Border CrisisChuck SchumerCongressFeaturedPoliticsSenateTed Cruz

Border Bill Fails in Senate

The Senate’s $118 billion spending bill failed to advance past a procedural vote on the Senate floor Wednesday.  

The bill included funding for border-related measures, Ukraine, Israel, and Taiwan. The bill fell short of receiving the 60 votes needed to keep moving forward in the Senate.  

If the bill had passed in the Senate and gone on to pass in the House, it would have “codified Joe Biden’s open border,” Sen. Ted Cruz, R-Texas, said Wednesday on his podcast “Verdict with Ted Cruz.”  

The bill would put the policy of catch and release “into law,” according to Cruz, which “normalized 5,000 illegal aliens [crossing the border] a day.” 

The Senate’s 370-page bill includes about $20 billion in border-related spending and directs the Department of Homeland Security to close the southern border “during a period of seven consecutive calendar days, [if] there is an average of 5,000 or more aliens who are encountered each day.”   

President Joe Biden criticized Republicans for failing to advance the bill.

During a closed-door meeting with donors in New York Wednesday, CNN reports Biden said Republicans are “walking away [from the bill] because they’ve got [former President] Donald Trump calling and threatening them.” 

Trump was critical of the bill on Truth Social, writing, “Only a fool, or a Radical Left Democrat, would vote for this horrendous Border Bill.”  

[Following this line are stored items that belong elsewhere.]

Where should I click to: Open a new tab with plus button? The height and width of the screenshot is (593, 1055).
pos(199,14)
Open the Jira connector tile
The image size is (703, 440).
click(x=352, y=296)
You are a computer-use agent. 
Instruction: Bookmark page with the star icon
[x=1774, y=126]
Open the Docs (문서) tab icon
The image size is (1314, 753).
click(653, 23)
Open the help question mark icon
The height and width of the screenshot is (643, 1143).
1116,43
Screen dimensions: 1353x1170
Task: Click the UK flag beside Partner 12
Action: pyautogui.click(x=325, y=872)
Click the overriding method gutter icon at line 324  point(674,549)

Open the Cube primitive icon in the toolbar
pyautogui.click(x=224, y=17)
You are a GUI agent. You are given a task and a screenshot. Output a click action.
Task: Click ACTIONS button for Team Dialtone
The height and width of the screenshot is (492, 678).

Sen. James Lankford, R-Okla., led the way in negotiating the terms of the bill with Democrats. Lankford was one of the few Republicans who voted in favor of advancing the border and foreign aid bill, along with Republican Reps. Lisa Murkowski of Alaska, Susan Collins of Maine, and Mitt Romney of Utah.  

Senate Majority Leader Chuck Schumer, D-N.Y., voted against the bill in a procedural move that allows him to bring it back to the Senate floor for a vote later.  

Even if the Senate had successfully passed the bill, House Speaker Mike Johnson said Sunday that the bill was “dead on arrival” in the House. 

The Senator is voting Wednesday evening on whether to advance the same bill that only includes the funding for Ukraine, Israel, and Taiwan, and is stripped of all border-related funding.